We could also hypothesize that in the FET group, the intrauterine environment was more favorable to embryo growth because it was not affected by controlled ovarian stimulation treatments in comparison with fresh embryo transfer. Such stimulation could negatively affect the peri-implantation uterine environment by reducing the endometrial and subendometrial blood flow13, advancing endometrial maturation14, or altering the expression profile of genes involved in endometrial receptivity15,16,17. In agreement, Pereira et al. recently showed that supraphysiological concentrations of estradiol are an independent predictor of LBW in full-term singletons born after fresh embryo transfer18. However, Pinborg et al. found that the risk of large gestational weight for age is higher after FET compared with fresh embryo transfer and also natural conception8. In our study, BW after FET was even higher than the mean BW after natural conception in France between 2005 and 2013 (i.e., 3260 g ± 451.4 g)19 (Fig. 1). We supposed that the intrauterine environment couldn’t be better during FET than in natural conception. Therefore, there is probably another factor to consider.

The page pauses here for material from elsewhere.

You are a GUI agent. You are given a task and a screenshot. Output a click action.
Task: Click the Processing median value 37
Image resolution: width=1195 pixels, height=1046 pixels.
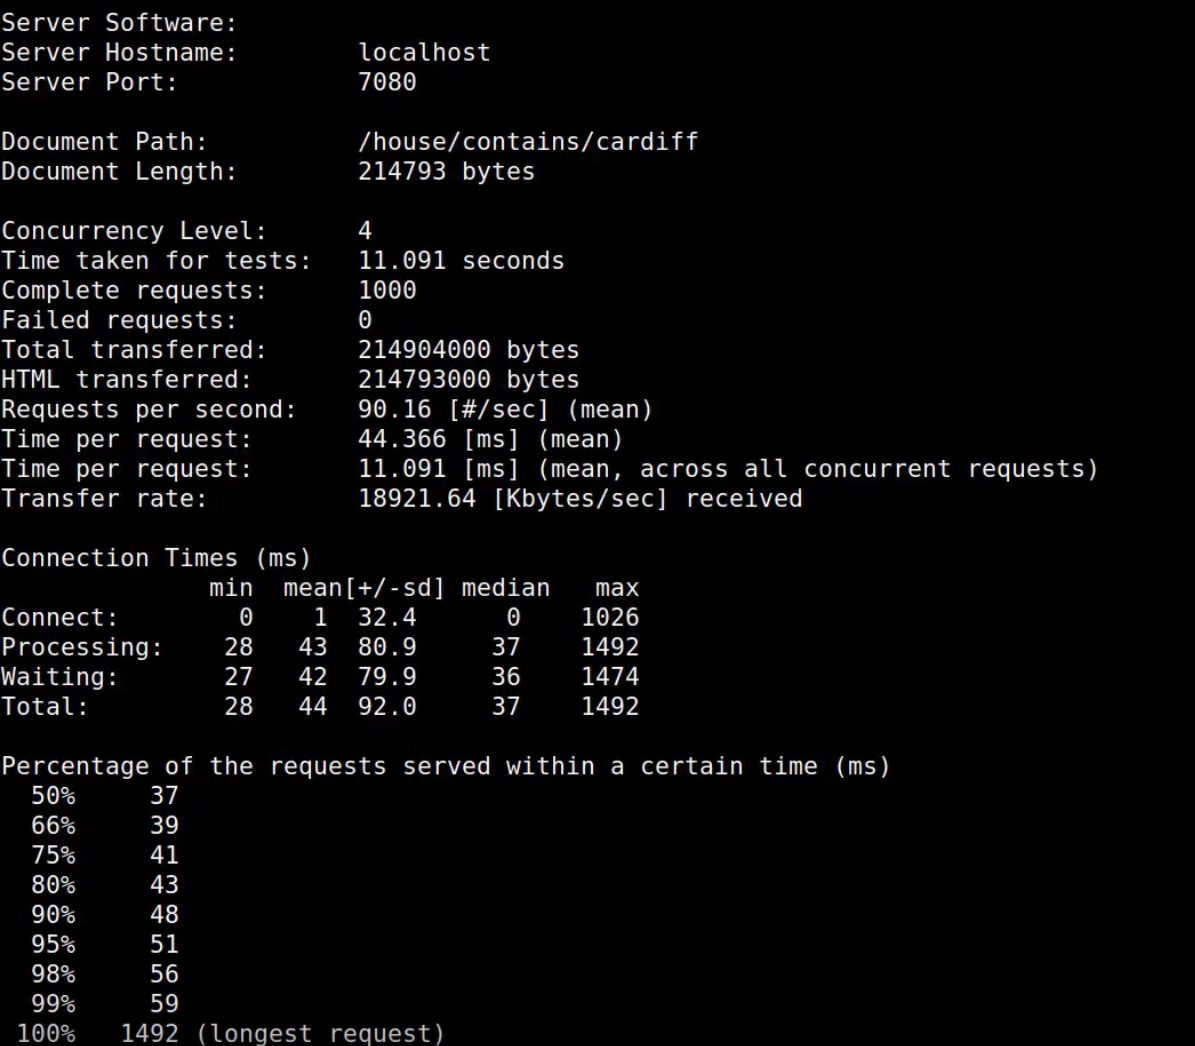click(505, 647)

Another likely explanation for the cryopreservation-induced effect on BW could be that embryo freezing leads to epigenetic disturbances that might affect the developmental programming of fetal and placental tissues (Fig. 2). Early embryo development is vulnerable to epigenetic dysregulation20 and this stage coincides with the ART treatment period. Animal studies have shown that preimplantation embryo culture affects the methylation profile and expression of imprinted genes21,22,23,24. These results describe the effects of embryo culture on gene expression, epigenetic regulation and BW; however, it is reasonable to suppose that ART techniques, including embryo freezing/thawing, also could lead to human epigenetic alterations in the same way as in animals. For instance, Miles et al. found that children born after IVF are taller and with higher insulin growth factor 1 and 2 (IGF1 and IGF2) levels25. As the insulin-IGF system has a crucial role in fetal growth regulation, higher BW could be the result of epigenetic changes after IVF with altered methylation of genes involved in growth and metabolism25. Beckwith-Wiedemann Syndrome (BWS) is a disorder in which epigenetic (70% of cases) or genetic alterations lead to excessive growth during the second half of pregnancy and in the first few years of life26. In a review from 2013, Vermeiden and Bernardus evaluated that BWS is significantly associated with ART with a pooled relative risk of 5.2 (95% CI 1.6, 7.4)27. In the continuity, a recent meta-analysis identified a strong positive association between a history of conception following ART and four imprinting disorders among which BWS with a relative risk of 5.8 (95% CI 3.1–11.1)28. In a troubling way, a recent systematic review demonstrated that the combined odds ratio of any imprinting disorder in children conceived by ART is 3.67 (95% CI 1.39–9.74), when compared with naturally conceived children29.

Figure 2
figure 2

Proposed model of cryopreservation-mediated effects in human embryo and fetal development.

In conclusion, our study shows that the BW difference between siblings born after FET and fresh embryo transfer is not due to intrinsic differences and strongly suggests that cryopreservation affects BW through not yet determined mechanisms. On the same line, a recent multicenter randomized controlled trial in women with polycystic ovary syndrome observed a trend toward higher neonatal death after FET compared with fresh embryo replacement30. It is evident that embryo freezing/thawing is not without significant risk.

We must be aware of a functional link between the interference with epigenetic reprogramming in very early development and adult diseases and its relation with ART techniques. Follow-up studies on children born after ART should be performed throughout their life to monitor their metabolic, cardiovascular, endocrine and weight status.